Item-finding entries:
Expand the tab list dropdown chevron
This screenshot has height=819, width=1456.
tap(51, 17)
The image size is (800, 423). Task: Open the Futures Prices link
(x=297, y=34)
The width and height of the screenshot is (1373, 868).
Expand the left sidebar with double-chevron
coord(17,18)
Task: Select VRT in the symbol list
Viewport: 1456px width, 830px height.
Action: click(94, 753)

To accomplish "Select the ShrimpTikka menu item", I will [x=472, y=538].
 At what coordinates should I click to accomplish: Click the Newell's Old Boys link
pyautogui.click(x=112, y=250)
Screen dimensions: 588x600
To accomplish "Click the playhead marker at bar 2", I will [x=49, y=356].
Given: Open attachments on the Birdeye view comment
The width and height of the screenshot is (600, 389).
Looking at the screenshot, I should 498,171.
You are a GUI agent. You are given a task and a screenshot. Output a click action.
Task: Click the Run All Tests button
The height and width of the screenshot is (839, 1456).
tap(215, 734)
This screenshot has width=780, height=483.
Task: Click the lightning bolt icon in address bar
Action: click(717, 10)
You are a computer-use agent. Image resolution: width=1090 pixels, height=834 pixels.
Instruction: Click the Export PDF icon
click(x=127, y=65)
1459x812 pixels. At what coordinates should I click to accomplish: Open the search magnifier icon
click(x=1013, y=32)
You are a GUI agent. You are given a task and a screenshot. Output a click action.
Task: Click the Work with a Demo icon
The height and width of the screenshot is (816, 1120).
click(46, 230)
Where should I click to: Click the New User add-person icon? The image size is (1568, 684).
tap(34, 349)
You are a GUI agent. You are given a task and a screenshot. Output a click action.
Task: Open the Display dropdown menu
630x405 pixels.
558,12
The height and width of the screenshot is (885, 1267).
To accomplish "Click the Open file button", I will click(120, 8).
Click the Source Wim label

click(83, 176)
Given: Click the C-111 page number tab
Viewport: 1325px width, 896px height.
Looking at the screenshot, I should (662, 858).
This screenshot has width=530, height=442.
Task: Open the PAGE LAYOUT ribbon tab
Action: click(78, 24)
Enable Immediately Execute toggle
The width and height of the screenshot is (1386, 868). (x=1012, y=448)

◆ GOAL
Copy every entry above word for word, keeping each line in its original order and form.

◆ EXERCISE RESPONSE
Expand the tab list dropdown chevron
This screenshot has height=819, width=1456.
tap(51, 17)
The image size is (800, 423). Task: Open the Futures Prices link
(x=297, y=34)
The width and height of the screenshot is (1373, 868).
Expand the left sidebar with double-chevron
coord(17,18)
Task: Select VRT in the symbol list
Viewport: 1456px width, 830px height.
Action: click(94, 753)

To accomplish "Select the ShrimpTikka menu item", I will [x=472, y=538].
 At what coordinates should I click to accomplish: Click the Newell's Old Boys link
pyautogui.click(x=112, y=250)
Screen dimensions: 588x600
To accomplish "Click the playhead marker at bar 2", I will [x=49, y=356].
Given: Open attachments on the Birdeye view comment
The width and height of the screenshot is (600, 389).
Looking at the screenshot, I should 498,171.
You are a GUI agent. You are given a task and a screenshot. Output a click action.
Task: Click the Run All Tests button
The height and width of the screenshot is (839, 1456).
tap(215, 734)
This screenshot has width=780, height=483.
Task: Click the lightning bolt icon in address bar
Action: click(717, 10)
You are a computer-use agent. Image resolution: width=1090 pixels, height=834 pixels.
Instruction: Click the Export PDF icon
click(x=127, y=65)
1459x812 pixels. At what coordinates should I click to accomplish: Open the search magnifier icon
click(x=1013, y=32)
You are a GUI agent. You are given a task and a screenshot. Output a click action.
Task: Click the Work with a Demo icon
The height and width of the screenshot is (816, 1120).
click(46, 230)
Where should I click to: Click the New User add-person icon? The image size is (1568, 684).
tap(34, 349)
You are a GUI agent. You are given a task and a screenshot. Output a click action.
Task: Open the Display dropdown menu
630x405 pixels.
558,12
The height and width of the screenshot is (885, 1267).
To accomplish "Click the Open file button", I will click(120, 8).
Click the Source Wim label

click(83, 176)
Given: Click the C-111 page number tab
Viewport: 1325px width, 896px height.
Looking at the screenshot, I should (662, 858).
This screenshot has width=530, height=442.
Task: Open the PAGE LAYOUT ribbon tab
Action: click(78, 24)
Enable Immediately Execute toggle
The width and height of the screenshot is (1386, 868). (x=1012, y=448)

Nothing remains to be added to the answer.